Un exemple c’est le dossier de l’immigration. Il y a un an, le Président nous disait qu’il fallait accueillir plus de personnes au pays et qu’il était nécessaire d’ouvrir la frontière. Et ce, malgré les problèmes de logement, les problèmes d’accès aux services publics et même l’incapacité de son ministère de traiter les dossiers des demandeurs. Finalement, il y a peu XXXXS, le gouvernement a fait un virage de 180 degrés et a annoncé sa volonté de limiter le nombre de migrants et d’instaurer plus de restrictions. Cela illustre bien que le gouvernement prend trop de temps pour réagir aux différents évènements.

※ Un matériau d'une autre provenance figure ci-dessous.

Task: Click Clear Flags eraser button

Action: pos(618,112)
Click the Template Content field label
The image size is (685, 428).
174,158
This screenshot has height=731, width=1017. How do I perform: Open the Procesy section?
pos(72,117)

Le principal déclencheur, je dirais, c’est l’élection partielle qui a eu lieu en juin dernier. A ce moment, le Parti libéral a perdu une circonscription à Toronto qu’on appelle un « château fort » - car elle était acquise. Et ça a été la surprise. C’était le début de la fin.
Pourtant, il a longtemps incarné la modernité et le progressisme…

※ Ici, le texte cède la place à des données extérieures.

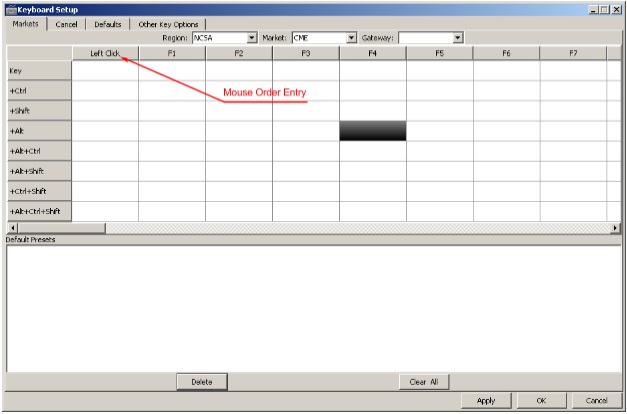The height and width of the screenshot is (414, 627).
Task: Select the +Alt+Ctrl+Shift row header
Action: click(39, 212)
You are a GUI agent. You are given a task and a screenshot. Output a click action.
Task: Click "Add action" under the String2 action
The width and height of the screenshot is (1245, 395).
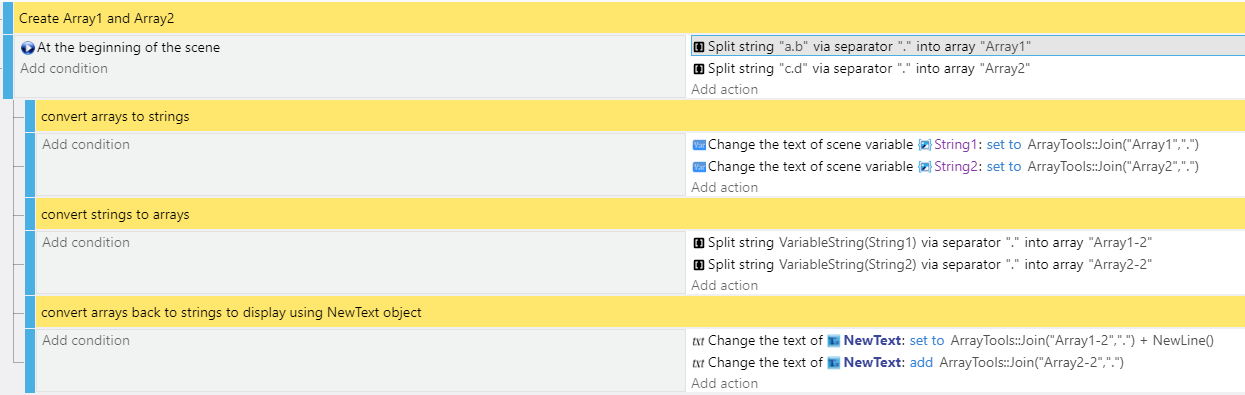pyautogui.click(x=725, y=187)
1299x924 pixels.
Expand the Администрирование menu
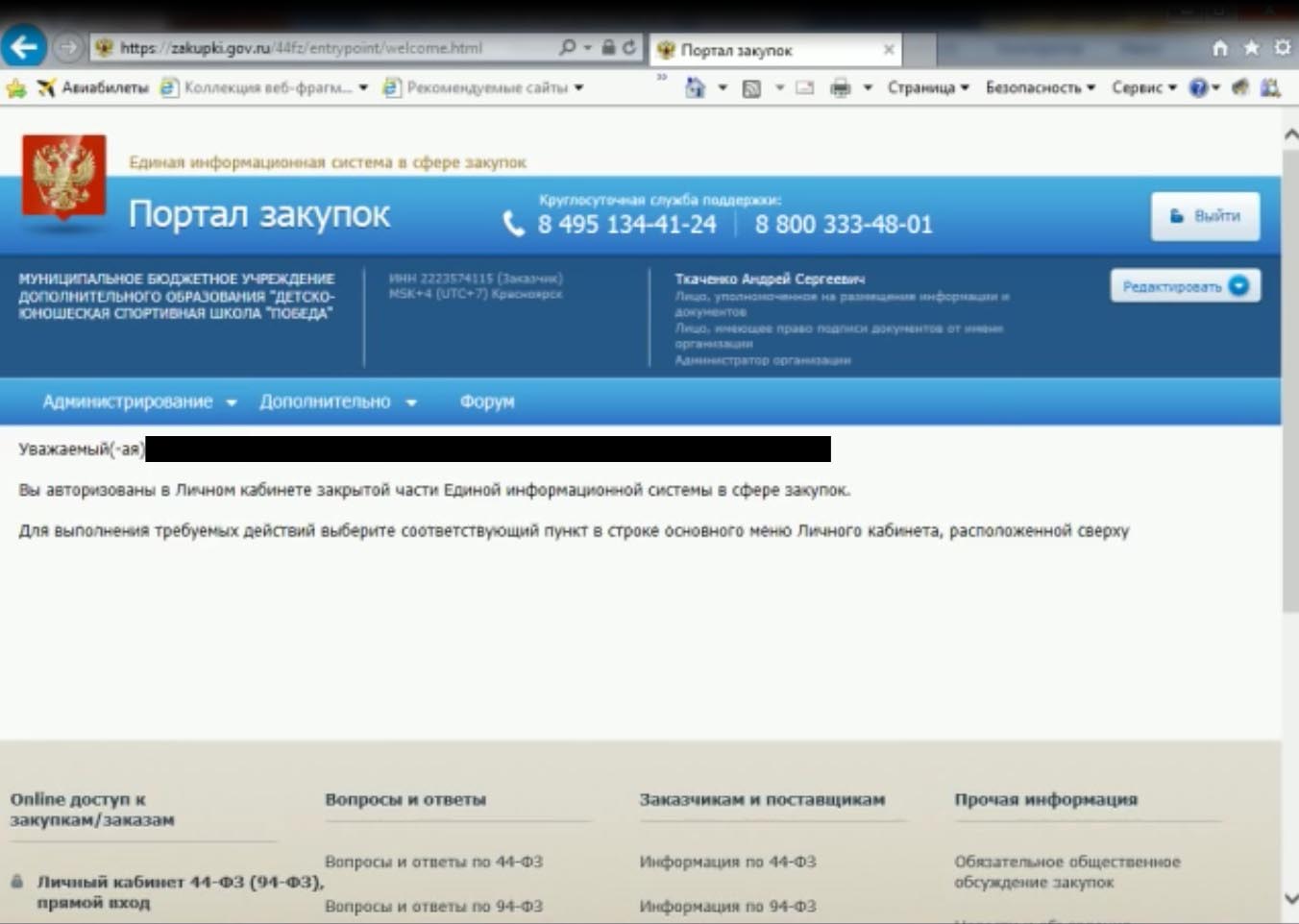[138, 401]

Et certains sont encore nostalgiques de cette période. Il est vrai qu’il y a eu un gros accomplissement de la part de M. Trudeau. Il est parvenu à nous présenter un nouveau parti libéral avec une nouvelle équipe. L’image d’un nouveau leader, jeune et plein d’idées pour aider les familles et défendre l’environnement a séduit son électorat.
Mais ce que M. Trudeau a oublié c’est que la jeunesse ne dure qu’un certain temps. C’est-à-dire qu’après quelques années au pouvoir, vous ne pouvez plus incarner la nouveauté de la jeunesse, vous incarnez autre chose. Et c’est cette « autre chose » qu’il n’a pas compris. Il n’a pas su s’adapter par la suite.
Et, surtout, maintenant ce n’est plus lui « le jeune ». Maintenant, le jeune c’est Pierre Marcel Poilievre. Il est plus jeune, il est sur les médias sociaux, il rejoint les jeunes, il a des messages simples et en phase avec la situation actuelle.
Alors, les gens, je pense, ont beaucoup aimé les factions des premières années du gouvernement Trudeau, notamment son premier mandat. Mais quand il a été réélu, il avait un gouvernement minoritaire et le personnage commençait déjà à faire grincer des dents. Son petit côté moralisateur déplaçait à certains et cela n’a certainement pas aidé pour la suite.
Et à l’international ?
Vous savez, sur la scène internationale, c’est la même chose. Avec un retardement. Au départ, il y avait un grand engouement et maintenant on entend ce discours selon lequel le Canada fait beaucoup de promesses et peu de d’actions sur le terrain.